[Movie Review] ‘Conjuring’ A New Horror Classic
Filmed in Wilmington, North Carolina, The Conjuring is easily the scariest movie of the year, hitting all the right notes in an atmospheric tribute to the 1970s golden age of horror.
Director James Wan has come a long way since his debut film Saw gave birth to an extreme sub-genre often referred to as “torture porn”, as The Conjuring achieves all of its shudders and screams the old fashioned way – masterfully building suspense and tension from the opening scene, revealing only the slightest bit of visual terror at a time, and no gore.
The film is based on the real life story of the Perron family, who believed that their Rhode Island farm house was haunted by evil spirits and called on a husband-wife team of paranormal investigators, Ed and Lorraine Warren, to help them.
Ron Livingston (Office Space) and Lili Taylor (The Haunting) play Roger and Carolyn Perron, who move into the spooky old house with their five daughters, played by Mackenzie Foy (Twilight: Breaking Dawn), Joey King (Oz The Great and Powerful), Hayley McFarland, Shanley Caswell, and Kyla Deaver.

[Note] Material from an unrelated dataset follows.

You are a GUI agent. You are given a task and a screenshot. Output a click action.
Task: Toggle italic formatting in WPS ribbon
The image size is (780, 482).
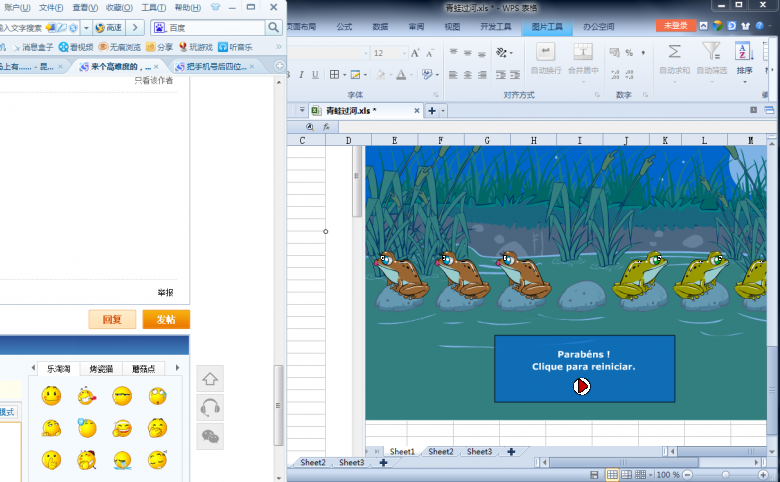(x=300, y=74)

Livingston’s Roger tries to be a good man of the house by bravely exploring the boarded up dusty old cellar (which should have been left boarded up) and urging his wife to have a doctor look at the strange marks appearing mysteriously on her body.
He has just spent the family’s last dime to buy their new farm house, so moving out before they’re even unpacked is not an option, and when his truck driving route takes him out of town for a week, all hell predictably breaks loose while he’s gone.
Taylor is great at playing scared-to-death, which Carolyn (and the audience) is by the time she ventures down into that cellar herself, and her gradual mental breakdown thanks to the family’s supernatural tormentors is believable and fittingly disturbing.
Patrick Wilson (Watchmen) and Vera Farmiga (Bates Motel) are the Warrens, the real no-nonsense ghostbusters who usually disprove suspected hauntings and possessions rather than confirm them, but find themselves up against something they’ve never faced at the Perrons’ home.
Farmiga’s Lorraine Warren is the heart of the movie, convincing her husband to help the Perrons, even though she had a scary emotional experience at their last exorcism date together. She sees dead people and evil spirits everywhere, and while we are wisely kept in the dark about most of what she’s seeing, we do get to watch the terror play out on her face.
Wilson’s Ed is much more direct and up front than Lorraine whether dealing with a new case or a new entity, while both the Warrens are played deadly serious throughout the film, as clearly none of this is a game to them.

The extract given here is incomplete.